Ethereum Classic Post-Fork Turbulence

IA
7 min readJun 4, 2020

--

Block 10_500_839 ushered in another new era for Ethereum Classic, enabling the Phoenix upgrade on mainnet. With the acceptance and implementation of ECIP1088, the network finally began a chapter of EVM protocol parity with it's younger sister, Ethereum.

Protocol Upgrade

ECIP1088 introduced a set of six distinct improvement proposals, introducing a new opcode, a precompiled contract, and modifying gas costs for several existing opcodes. For those watching the fork in real time as it happened on Sunday, or Monday as it were, at 23:58 UTC, the transition appeared relatively stable. Contracts were deployed within 20 minutes validating the behavior of the new and modified EVM.

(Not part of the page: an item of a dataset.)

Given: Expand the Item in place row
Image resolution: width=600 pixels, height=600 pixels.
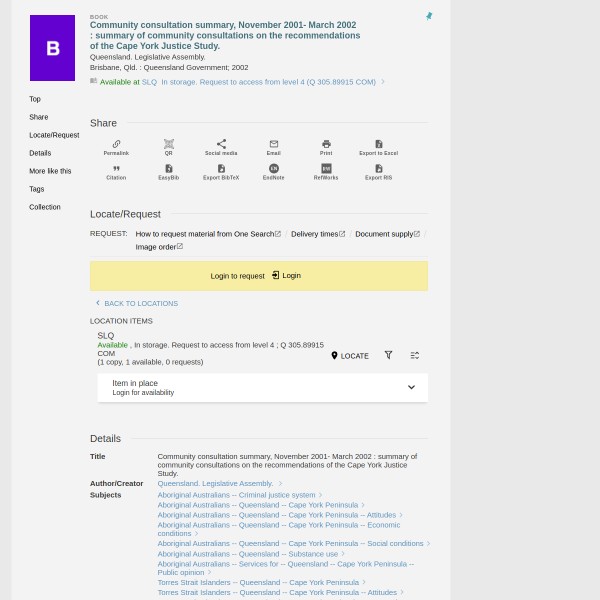Looking at the screenshot, I should pyautogui.click(x=410, y=388).
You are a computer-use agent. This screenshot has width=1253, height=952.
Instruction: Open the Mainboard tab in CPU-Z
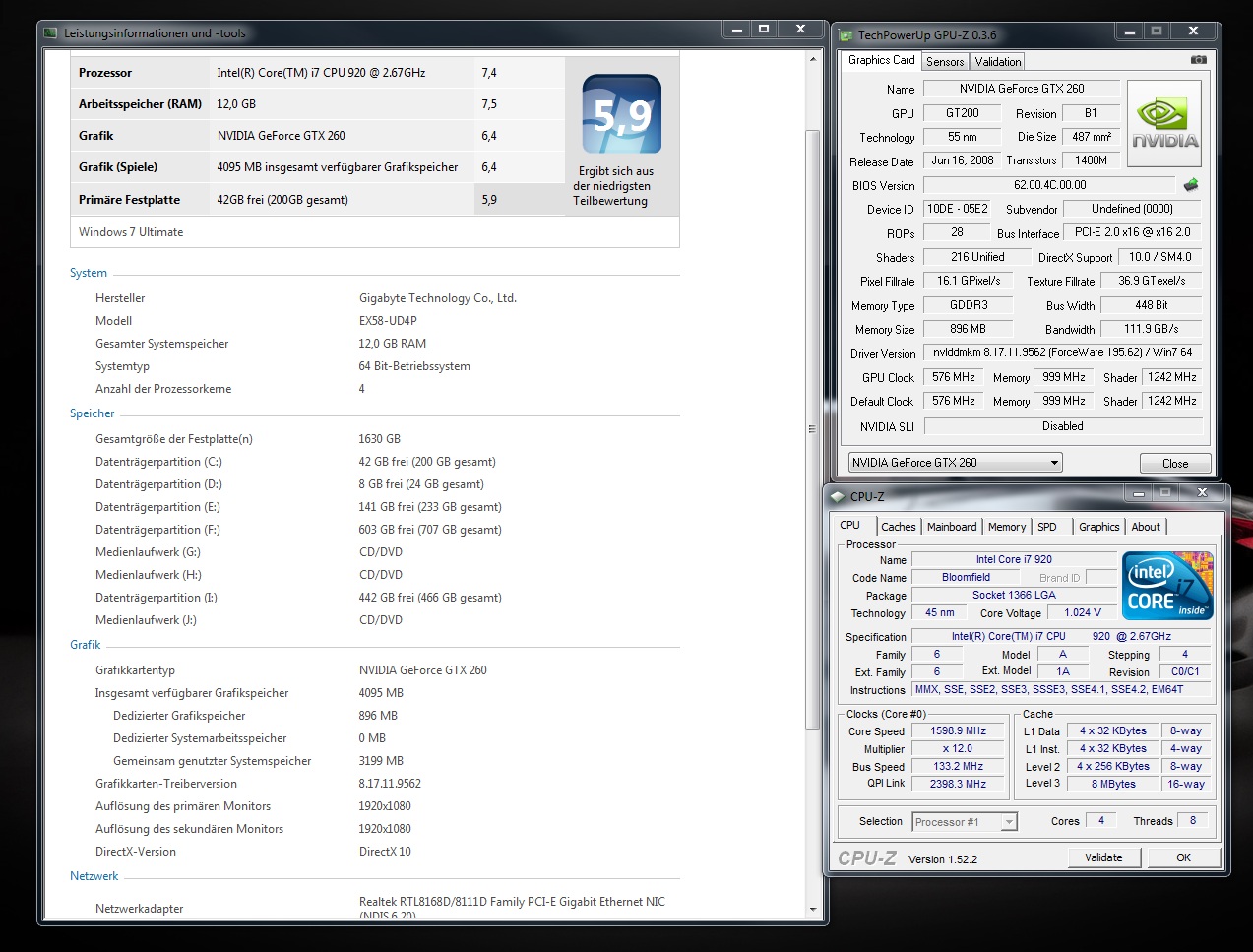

Six hours after the fork was declared a success on the community call, and a great many of us went off to rest, it became apparent that the formerly glass-like surface of ETC was not to remain. A network fragmentation presented as network providers formed cliques, with each reluctant to treat the other as compatible. Core-Geth and Multi-Geth formed one, OpenEthereum another, and Hyperledger Besu the third.

The network avoided complete partitioning thanks to providers which had not upgraded to the eth/64 protocol, and peers which maintained existing relationships without resorting to the discovery protocol which comes before block exchange in the peer-to-peer negotiations. The hashrate dropped slightly, although staying within a normal range, and block uncle rates were not noticeably impacted.

Fig. 1: Blocks Uncle Rate and Network Hashrate. Times shown in local time UTC-5, fork local time was 18:58 UTC-5.

Fragmentation Analysis

This fragmentation was caused by an incompatibility in the eth/64 protocol as implemented by these providers, with Core-Geth and Multi-Geth sending 9007bfcc as their forkid hash, OpenEthereum and Besu sending something else. Core-Geth and Multi-Geth clients meeting others were sent incorrect forkids, and in doing so were given cause to treat those peers as incompatible, reluctant to escalate the peering relationship to an exchange of block data.

The EIP 2634 “eth/64: Forkid-extended protocol handshake” and its related EIP 2124 “Fork identifier for chain compatibility checks” describe the Ethereum peering protocol upgrade eth/64, enabling nodes to more efficiently discover relevant and compatible peers. The forkid value communicates an identifier derived from and representing the provider's ultimate chain progress and upgrade configuration, which we can understand as a set of configured fork numbers and local chain head.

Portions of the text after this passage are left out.